STATED GOAL
Rewrite the passage about Smith and Japanese baseball from "The Japanese game, by" to "was, therefore, small.", replacing "cautious" with "careful".

DOCUMENT PASSAGE
========================================

The Japanese game, by contrast, seemed to avoid power, to avoid the confrontation between hitter and pitcher. Much of the game, Smith believed, was not so much assertive strategy and tactics as it was an attempt to avoid making mistakes or taking responsibility. It was a cautious game and it probably suited their physical and psychic needs, but it did not suit him. It was, therefore, small.
•
Sometimes, now, Smith wondered whether or not he had made the right decision in signing. Two years earlier, when he was a free agent, the Yankees had made a handsome offer, something well over $1,000,000 for three years. Although that would only have made him one of about five first basemen and seven designated hitters on the team, he had been tempted by the deal. There was, after all, enough doubt about his physical condition, particularly about his arm, to limit his bargaining power. But there was something about the negotiations, a certain imperiousness to the Yankee bargaining style, that put him off--that, plus George Steinbrenner's reputation for paying athletes well and then believing he was entitled to play with them.

========================================

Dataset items

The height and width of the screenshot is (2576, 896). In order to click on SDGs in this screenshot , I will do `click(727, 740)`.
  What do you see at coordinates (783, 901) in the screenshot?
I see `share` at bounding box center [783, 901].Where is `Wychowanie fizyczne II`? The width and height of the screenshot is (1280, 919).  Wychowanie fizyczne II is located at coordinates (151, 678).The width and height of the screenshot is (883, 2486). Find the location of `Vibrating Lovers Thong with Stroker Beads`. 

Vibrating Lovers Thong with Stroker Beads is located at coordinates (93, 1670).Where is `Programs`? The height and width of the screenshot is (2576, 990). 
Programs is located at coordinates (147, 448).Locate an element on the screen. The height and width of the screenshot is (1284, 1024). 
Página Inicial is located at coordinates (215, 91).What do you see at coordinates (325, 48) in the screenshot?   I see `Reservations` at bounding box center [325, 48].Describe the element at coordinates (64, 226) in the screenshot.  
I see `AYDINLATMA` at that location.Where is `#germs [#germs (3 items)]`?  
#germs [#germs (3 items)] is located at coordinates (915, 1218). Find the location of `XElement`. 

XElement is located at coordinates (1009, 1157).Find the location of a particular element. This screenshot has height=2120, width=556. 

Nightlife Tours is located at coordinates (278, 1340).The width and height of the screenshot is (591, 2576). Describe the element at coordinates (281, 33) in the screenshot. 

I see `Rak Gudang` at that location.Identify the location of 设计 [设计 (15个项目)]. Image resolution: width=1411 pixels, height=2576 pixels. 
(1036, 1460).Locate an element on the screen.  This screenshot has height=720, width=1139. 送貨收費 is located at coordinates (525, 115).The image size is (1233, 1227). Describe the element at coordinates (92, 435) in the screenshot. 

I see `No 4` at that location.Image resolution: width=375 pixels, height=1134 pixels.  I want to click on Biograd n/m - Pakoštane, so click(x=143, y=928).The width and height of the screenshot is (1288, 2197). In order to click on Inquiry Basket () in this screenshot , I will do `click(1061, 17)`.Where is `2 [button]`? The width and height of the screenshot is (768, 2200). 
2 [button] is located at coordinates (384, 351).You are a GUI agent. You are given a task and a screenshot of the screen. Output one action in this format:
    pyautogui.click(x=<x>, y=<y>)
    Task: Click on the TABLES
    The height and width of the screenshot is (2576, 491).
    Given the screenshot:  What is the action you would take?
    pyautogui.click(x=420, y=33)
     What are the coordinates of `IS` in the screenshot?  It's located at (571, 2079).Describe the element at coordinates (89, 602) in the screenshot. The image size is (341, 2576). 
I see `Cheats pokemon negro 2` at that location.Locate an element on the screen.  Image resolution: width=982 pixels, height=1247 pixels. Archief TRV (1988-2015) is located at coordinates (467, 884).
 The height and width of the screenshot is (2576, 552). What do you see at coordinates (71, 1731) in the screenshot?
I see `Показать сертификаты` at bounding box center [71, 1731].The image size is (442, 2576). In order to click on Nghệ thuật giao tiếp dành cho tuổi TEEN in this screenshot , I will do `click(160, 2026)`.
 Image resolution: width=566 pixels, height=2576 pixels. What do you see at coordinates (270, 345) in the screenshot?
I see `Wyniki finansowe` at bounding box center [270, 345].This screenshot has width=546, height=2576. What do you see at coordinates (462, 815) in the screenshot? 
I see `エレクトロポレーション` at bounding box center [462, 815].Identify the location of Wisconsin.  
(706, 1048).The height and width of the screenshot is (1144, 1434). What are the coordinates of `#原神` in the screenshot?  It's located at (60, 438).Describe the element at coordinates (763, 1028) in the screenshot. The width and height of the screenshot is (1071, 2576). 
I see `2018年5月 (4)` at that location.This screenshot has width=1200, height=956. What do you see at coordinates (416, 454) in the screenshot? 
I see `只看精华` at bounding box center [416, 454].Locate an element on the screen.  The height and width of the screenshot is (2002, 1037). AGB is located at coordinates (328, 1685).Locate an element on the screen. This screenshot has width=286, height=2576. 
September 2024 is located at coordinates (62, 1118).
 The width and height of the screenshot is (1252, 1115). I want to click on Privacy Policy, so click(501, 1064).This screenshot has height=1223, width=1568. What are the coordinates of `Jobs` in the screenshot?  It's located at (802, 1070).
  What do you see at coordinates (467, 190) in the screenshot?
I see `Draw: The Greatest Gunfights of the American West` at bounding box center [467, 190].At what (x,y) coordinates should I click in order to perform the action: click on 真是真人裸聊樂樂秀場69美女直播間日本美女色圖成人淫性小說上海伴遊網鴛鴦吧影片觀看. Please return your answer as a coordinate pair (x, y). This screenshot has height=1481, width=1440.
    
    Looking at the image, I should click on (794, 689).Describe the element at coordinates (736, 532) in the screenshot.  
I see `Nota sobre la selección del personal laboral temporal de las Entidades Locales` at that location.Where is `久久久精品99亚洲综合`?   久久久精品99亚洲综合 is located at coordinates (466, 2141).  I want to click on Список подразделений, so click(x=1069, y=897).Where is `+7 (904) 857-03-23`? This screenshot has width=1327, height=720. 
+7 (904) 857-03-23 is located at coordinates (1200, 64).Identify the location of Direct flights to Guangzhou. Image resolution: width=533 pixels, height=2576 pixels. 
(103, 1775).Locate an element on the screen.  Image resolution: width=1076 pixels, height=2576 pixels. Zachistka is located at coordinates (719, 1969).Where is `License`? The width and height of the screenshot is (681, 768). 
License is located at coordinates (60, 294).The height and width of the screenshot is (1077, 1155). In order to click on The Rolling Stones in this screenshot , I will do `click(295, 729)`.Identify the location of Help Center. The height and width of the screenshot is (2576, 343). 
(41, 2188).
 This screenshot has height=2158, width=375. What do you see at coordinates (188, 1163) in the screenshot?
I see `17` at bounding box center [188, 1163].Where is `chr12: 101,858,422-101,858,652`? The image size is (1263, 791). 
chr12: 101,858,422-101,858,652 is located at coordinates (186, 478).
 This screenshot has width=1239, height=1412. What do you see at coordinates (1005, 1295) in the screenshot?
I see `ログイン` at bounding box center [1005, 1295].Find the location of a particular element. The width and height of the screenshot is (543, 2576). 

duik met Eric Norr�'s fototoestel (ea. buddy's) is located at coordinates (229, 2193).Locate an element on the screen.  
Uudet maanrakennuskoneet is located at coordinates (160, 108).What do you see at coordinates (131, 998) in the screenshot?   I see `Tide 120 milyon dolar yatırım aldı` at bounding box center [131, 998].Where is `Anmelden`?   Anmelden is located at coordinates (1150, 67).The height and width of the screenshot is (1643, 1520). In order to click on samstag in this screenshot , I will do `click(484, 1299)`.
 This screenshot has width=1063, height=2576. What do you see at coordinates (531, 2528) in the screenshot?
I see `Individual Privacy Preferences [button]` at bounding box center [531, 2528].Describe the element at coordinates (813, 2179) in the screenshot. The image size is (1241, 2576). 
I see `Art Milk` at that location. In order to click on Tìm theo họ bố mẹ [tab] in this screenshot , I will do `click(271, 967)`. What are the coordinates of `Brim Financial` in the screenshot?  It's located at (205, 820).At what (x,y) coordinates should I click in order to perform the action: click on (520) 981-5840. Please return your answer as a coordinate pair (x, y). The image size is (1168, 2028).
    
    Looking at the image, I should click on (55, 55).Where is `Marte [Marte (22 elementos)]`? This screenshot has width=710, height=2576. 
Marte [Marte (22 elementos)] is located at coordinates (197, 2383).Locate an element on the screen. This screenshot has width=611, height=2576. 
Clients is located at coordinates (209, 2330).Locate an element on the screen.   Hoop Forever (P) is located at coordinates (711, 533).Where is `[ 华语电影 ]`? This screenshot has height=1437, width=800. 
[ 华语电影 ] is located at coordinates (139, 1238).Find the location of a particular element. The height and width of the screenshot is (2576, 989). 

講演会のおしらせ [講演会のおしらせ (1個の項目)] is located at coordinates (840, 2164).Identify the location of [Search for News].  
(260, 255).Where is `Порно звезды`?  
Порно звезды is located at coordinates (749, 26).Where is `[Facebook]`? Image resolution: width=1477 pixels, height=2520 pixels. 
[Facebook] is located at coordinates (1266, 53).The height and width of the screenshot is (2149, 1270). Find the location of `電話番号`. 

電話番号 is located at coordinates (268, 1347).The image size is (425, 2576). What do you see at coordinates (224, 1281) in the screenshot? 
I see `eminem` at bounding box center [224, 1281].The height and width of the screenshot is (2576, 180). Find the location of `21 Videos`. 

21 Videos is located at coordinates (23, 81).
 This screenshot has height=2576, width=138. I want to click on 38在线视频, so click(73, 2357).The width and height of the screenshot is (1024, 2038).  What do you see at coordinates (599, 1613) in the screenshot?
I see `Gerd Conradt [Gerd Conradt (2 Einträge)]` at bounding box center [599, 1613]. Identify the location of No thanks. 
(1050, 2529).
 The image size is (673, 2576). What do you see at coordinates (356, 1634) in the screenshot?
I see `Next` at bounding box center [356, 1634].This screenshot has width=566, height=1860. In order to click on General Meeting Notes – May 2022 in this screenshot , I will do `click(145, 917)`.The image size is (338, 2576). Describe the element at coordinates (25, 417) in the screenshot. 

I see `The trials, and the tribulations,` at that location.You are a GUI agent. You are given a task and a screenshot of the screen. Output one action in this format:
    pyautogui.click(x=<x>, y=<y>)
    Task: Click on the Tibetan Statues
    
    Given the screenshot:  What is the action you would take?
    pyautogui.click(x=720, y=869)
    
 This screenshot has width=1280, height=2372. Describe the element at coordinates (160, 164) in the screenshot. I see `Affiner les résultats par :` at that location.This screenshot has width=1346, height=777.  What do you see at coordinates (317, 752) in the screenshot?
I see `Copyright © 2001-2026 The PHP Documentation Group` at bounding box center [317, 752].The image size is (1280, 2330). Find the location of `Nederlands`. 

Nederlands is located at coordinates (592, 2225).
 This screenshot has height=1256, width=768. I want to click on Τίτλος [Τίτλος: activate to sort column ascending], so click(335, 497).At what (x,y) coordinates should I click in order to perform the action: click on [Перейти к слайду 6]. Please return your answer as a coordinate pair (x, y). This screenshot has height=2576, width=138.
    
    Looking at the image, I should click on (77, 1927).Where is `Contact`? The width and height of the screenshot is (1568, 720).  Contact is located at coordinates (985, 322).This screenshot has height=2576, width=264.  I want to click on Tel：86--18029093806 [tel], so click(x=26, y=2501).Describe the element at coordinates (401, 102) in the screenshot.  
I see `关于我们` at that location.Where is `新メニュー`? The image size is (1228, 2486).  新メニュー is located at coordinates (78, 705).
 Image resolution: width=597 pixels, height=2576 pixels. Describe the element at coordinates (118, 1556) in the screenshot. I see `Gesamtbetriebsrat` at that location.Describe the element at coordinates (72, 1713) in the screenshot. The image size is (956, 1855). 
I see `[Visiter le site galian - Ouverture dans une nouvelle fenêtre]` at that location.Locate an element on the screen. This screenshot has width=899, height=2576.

========================================

WRITTEN SOLUTION
The Japanese game, by contrast, seemed to avoid power, to avoid the confrontation between hitter and pitcher. Much of the game, Smith believed, was not so much assertive strategy and tactics as it was an attempt to avoid making mistakes or taking responsibility. It was a careful game and it probably suited their physical and psychic needs, but it did not suit him. It was, therefore, small.